Lemma. Let $f\colon\mathbb{S}^1\rightarrow\mathbb{S}^1$ and $g\colon\mathbb{S}^1\rightarrow\mathbb{S}^1$ be two continuous map of degree zero, there exists a homotopy $H\colon\mathbb{S}^1\times[0,1]\overset{C^0}{\rightarrow}\mathbb{S}^1$ such that $H(\cdot,0)=f$, $H(\cdot,1)=g$ and which is non-constant over $\mathbb{S}^1\times\{t\}$.

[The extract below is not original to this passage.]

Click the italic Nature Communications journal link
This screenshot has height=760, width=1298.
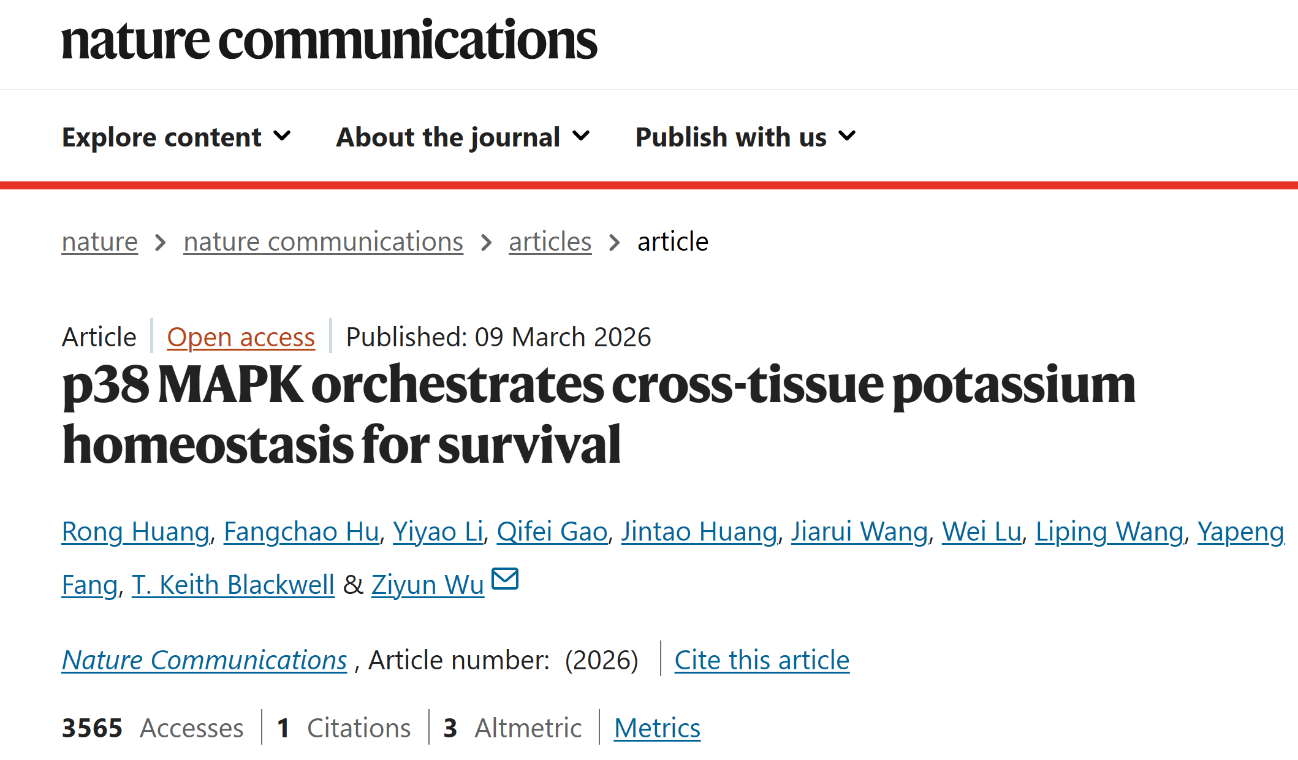(204, 660)
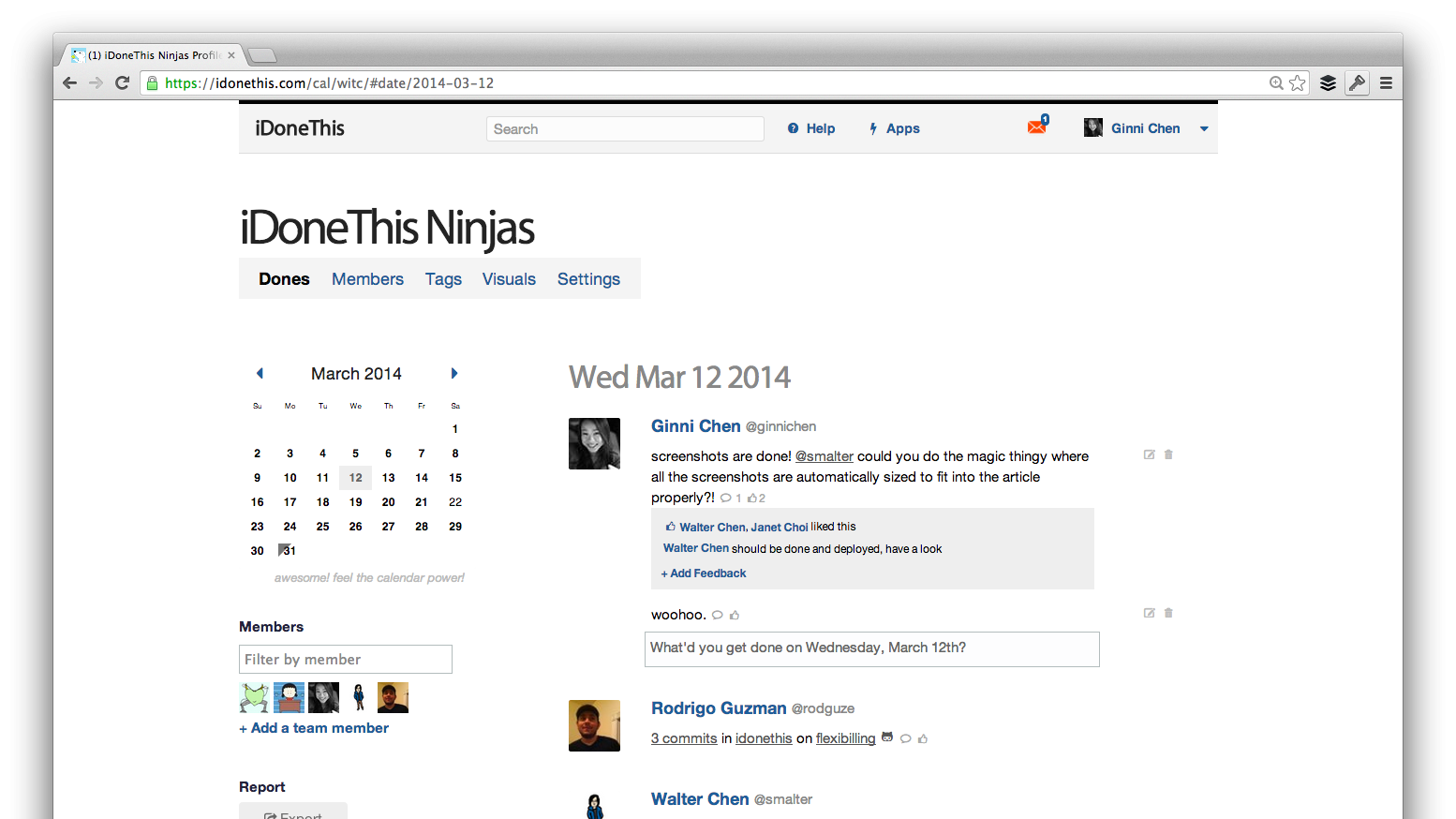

If $f$ and $g$ have the same base point, then it is no big deal to find a homotopy between $f$ and $g$. However, this is not necessarily the case and the point is that I need it to be non-constant when restricted to each $\mathbb{S}^1\times\{t\},t\in [0,1]$.

The idea is to consider $\theta_f\colon[0,1]\rightarrow\mathbb{R}$ and $\theta_g\colon [0,1]\rightarrow\mathbb{R}$ be continuous lifts of $f$ and $g$ through the map $x\mapsto(\cos(2\pi x),\sin(2\pi x))$ such that $\theta_f$ and $\theta_g$ are equal and non-constant on $[0,\varepsilon]$ for a fixed $0<\varepsilon\leqslant 1$.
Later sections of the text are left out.